■ **ASSIGNMENT**:
Bring back every record exactly, except for the pictures, which stay out.
┄┄┄┄┄┄
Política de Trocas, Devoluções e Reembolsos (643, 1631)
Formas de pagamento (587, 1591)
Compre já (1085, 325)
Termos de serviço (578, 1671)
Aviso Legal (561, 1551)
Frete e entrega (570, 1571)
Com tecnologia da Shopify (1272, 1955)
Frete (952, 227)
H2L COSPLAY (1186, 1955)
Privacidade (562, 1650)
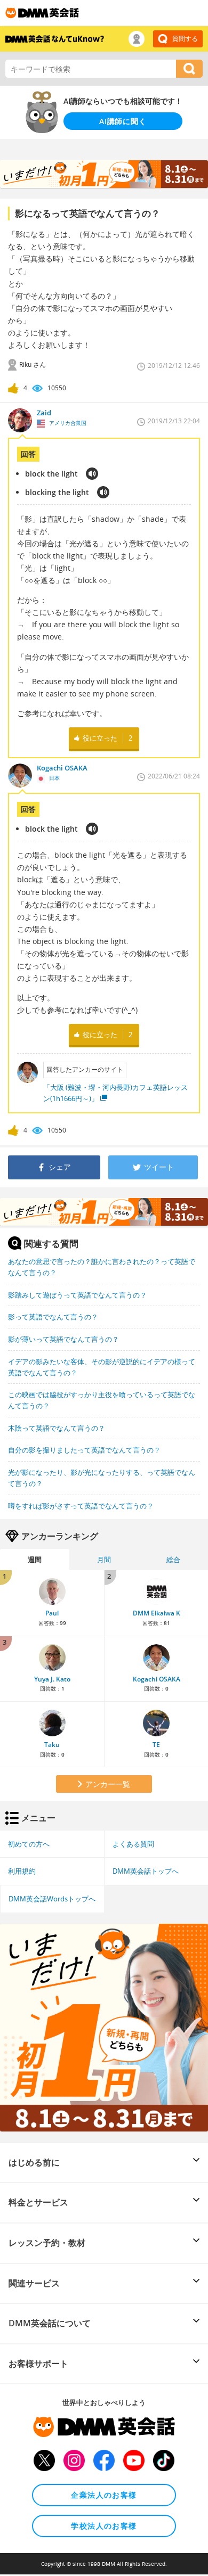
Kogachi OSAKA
┄┄┄┄┄┄
■ **ANSWER TO THE EXERCISE**:
Política de Trocas, Devoluções e Reembolsos (643, 1631)
Formas de pagamento (587, 1591)
Compre já (1085, 325)
Termos de serviço (578, 1671)
Aviso Legal (561, 1551)
Frete e entrega (570, 1571)
Com tecnologia da Shopify (1272, 1955)
Frete (952, 227)
H2L COSPLAY (1186, 1955)
Privacidade (562, 1650)
Kogachi OSAKA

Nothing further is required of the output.